_AVAILABLE DATA:_

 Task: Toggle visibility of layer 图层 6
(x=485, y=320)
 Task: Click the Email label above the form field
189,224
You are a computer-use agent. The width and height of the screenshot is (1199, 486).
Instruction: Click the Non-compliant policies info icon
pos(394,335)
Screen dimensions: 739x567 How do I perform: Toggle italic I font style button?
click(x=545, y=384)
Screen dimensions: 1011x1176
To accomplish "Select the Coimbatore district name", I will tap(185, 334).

--

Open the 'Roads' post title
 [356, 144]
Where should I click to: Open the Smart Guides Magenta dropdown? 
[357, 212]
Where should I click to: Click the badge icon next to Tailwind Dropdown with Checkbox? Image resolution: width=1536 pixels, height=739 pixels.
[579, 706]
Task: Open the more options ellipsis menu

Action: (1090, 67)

_TASK DESCRIPTION:_ Copy out, exactly and alone, the lines of the entries above between the ones holding "Task: Toggle visibility of layer 图层 6" and "Screen dimensions: 1011x1176", inclusive.

_ANSWER FOR THIS EXERCISE:_
 Task: Toggle visibility of layer 图层 6
(x=485, y=320)
 Task: Click the Email label above the form field
189,224
You are a computer-use agent. The width and height of the screenshot is (1199, 486).
Instruction: Click the Non-compliant policies info icon
pos(394,335)
Screen dimensions: 739x567 How do I perform: Toggle italic I font style button?
click(x=545, y=384)
Screen dimensions: 1011x1176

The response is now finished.